BEGIN Supplied passage
FOSS example of notoriety (non-monetary compensation) later resulting in
money: GCC has some benchmarks that are better than vendor compilers.
Companies that use GCC start paying to improve it. The thing is, GCC is pretty
good, and deserves its good reputation.

However, the notion of "Open Source" itself has been subject to hype.

<http://news.cnet.com/8301-13505_3-10295530-16.html>

[http://www.foreignpolicy.com/articles/2006/05/25/beyond_the_...](http://www.foreignpolicy.com/articles/2006/05/25/beyond_the_open_source_hype)

I think the marketing and dumbing down phenomenon has happened with languages.
However, there, proprietary software also fares worse. You may have a point.

------
chris_wot
Comparing software engineering to physics isn't entirely a fair comparison.
While there is a solid basis for scientific principles, there is a lot of art
in software engineering.

I would say that software engineering is actually closer to architecture.
Architecture has a solid basis built on science (otherwise the buildings won't
stay up!), but a lot of it is being constantly refined through various
movements. I don't think that its that surprising that software engineering
got design patterns from architecture!

------
dazzawazza
The comparison with physics is interesting. If you look at physics (or
science) before Bacon it could be considered as a set of movements and people
'believed' things. Post Bacon and the Baconian method people tested and
verified. This had the effect of unifying people behind testable facts.

Maybe Software Engineering is waiting for it's own Francis Bacon. Software
Engineering is a young 'science' and the natural sciences went many hundreds
of years before their watershed moment.

Of course then their is the argument that Software Engineering is a misnomer
altogether and in fact it's an art/craft and well art is filled with movements
all of which are untestable and (in)valid to the same extent.

Personally I think that Software Engineering is hard and most people are not
up to the challenge and they latch on to movements as a safety net. Actual
(real world) Engineers are weeded out during training in universities. We seem
to let anyone call themselves a Software Engineer/Programmer and to be honest
a lot of the ones I meet are well below par.

------
a-priori
_My question is, do we need movements? When I flick through my textbooks from
my physics degree course, they don't read as a series of cultural movements
within the physics community. What is true is true. If we keep testing it and
it keeps working, then the insights hold._

"Movements" or "schools of thought" are common in one form or another. It
happened in psychology with Freudian, Neo-Freudian, Behaviourism, and finally
the Cognitive revolution, which transitioned into the modern merging of
psychology and neuroscience. It also happened in mathematics with the Liebniz
vs. Newtonian schools of calculus, and countless times through the entire
history of philosophy.
END Supplied passage
> Prompt A
Edit the software engineering thread from "Architecture has a" to "behind testable facts.", changing "testable facts" to "verifiable facts".
> Prompt B
Answer these questions on the software engineering thread:
(i) What does the thread say software engineering got from architecture?
(ii) Which revolution in psychology is said to have transitioned into the modern merging of psychology and neuroscience?
(iii) Where does the thread say actual (real world) engineers are weeded out?
> Prompt C
Extend the software engineering thread from where it stops.
BEGIN Entries provided
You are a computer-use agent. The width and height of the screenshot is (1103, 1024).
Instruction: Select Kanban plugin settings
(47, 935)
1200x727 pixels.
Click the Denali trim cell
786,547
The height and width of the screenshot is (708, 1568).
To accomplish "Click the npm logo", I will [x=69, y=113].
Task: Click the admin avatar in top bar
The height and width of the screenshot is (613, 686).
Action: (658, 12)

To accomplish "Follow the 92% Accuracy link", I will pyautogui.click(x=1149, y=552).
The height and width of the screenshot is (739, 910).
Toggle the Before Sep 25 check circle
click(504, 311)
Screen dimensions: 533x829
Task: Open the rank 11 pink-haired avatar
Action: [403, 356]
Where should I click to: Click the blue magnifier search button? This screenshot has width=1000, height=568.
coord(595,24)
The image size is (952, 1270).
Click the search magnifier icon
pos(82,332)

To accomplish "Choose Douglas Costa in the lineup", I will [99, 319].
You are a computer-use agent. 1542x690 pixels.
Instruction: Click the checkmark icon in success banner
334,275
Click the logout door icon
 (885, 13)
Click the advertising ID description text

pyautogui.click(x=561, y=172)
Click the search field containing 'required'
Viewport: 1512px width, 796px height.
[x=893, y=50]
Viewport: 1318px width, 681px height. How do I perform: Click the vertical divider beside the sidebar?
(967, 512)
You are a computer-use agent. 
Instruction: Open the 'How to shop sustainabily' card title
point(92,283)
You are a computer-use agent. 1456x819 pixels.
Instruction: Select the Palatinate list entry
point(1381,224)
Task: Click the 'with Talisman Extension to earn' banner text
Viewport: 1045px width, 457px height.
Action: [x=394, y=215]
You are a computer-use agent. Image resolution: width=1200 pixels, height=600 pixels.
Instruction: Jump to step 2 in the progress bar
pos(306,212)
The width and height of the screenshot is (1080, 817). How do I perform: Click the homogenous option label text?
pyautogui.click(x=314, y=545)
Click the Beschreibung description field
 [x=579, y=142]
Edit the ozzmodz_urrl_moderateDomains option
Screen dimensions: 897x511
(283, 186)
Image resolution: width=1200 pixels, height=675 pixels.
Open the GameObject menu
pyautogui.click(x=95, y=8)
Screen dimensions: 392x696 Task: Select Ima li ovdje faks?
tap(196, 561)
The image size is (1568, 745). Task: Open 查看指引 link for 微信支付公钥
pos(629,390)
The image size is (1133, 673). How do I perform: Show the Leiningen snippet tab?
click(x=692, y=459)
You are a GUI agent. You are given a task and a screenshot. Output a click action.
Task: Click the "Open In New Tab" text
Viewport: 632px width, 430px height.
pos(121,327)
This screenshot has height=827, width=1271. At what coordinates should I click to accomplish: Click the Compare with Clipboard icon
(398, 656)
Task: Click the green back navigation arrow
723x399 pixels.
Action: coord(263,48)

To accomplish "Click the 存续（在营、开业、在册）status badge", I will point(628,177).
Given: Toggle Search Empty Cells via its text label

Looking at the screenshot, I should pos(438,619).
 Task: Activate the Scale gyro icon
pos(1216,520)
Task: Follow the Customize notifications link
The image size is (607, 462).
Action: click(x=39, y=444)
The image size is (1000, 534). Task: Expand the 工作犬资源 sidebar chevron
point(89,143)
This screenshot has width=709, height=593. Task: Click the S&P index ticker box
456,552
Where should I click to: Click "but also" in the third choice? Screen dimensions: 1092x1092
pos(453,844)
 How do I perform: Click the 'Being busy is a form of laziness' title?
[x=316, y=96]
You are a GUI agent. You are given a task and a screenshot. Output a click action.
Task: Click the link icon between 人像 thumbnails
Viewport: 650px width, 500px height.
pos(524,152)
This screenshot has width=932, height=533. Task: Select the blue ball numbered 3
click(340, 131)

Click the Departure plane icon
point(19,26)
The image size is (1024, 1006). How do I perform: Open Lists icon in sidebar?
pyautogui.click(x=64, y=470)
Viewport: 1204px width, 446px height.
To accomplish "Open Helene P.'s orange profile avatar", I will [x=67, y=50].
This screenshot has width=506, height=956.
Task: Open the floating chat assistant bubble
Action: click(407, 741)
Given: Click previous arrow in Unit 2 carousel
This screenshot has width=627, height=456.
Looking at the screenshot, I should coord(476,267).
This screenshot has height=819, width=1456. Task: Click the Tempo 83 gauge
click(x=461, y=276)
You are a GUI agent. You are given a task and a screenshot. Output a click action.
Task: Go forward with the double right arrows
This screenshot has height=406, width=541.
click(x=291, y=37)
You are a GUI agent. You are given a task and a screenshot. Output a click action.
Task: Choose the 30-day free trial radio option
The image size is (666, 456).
END Entries provided
> Answer box A
Architecture has a solid basis built on science (otherwise the buildings won't
stay up!), but a lot of it is being constantly refined through various
movements. I don't think that its that surprising that software engineering
got design patterns from architecture!

------
dazzawazza
The comparison with physics is interesting. If you look at physics (or
science) before Bacon it could be considered as a set of movements and people
'believed' things. Post Bacon and the Baconian method people tested and
verified. This had the effect of unifying people behind verifiable facts.

> Answer box B
(i) Design patterns.
(ii) The Cognitive revolution.
(iii) During training in universities.

> Answer box C
When future people look back at the state of Physics in the 20th century to
the present, I think they'll see it too with the split between relativistic
physics and quantum mechanics as an explanation for how the universe works.

I'm sure there are countless other examples. My point is that this isn't
unique to computing. It's a common phase for a field to go through -- perhaps
every field does at the beginning. Some fields transition out of this state
and become stable, with a kernel of very solid principles and new development
around the periphery. Others, like philosophy, are stuck in this state
seemingly indefinitely. That kernel never develops.

The only question is when will it end in computing? What will that kernel be?

------
octotoad
As an 'amateur developer', when I read articles about these new 'movements' I
often wonder about the authors who write them. All I ever think is "Wow, this
person must have a really cool job with awesome, care-free managers who don't
mind letting their staff run wild with the latest and greatest
framework/language."

When I picture a proper, professional, employed software developer, I think of
somebody who follows a "Right tool for the job. Go with what you know. Don't
get caught up in the razzle dazzle" kind of philosophy/attitude.

Just seems like a lot of people in the industry don't always think this way,
and I often wonder where/how they actually put these fantastic new
technologies to use in the real world.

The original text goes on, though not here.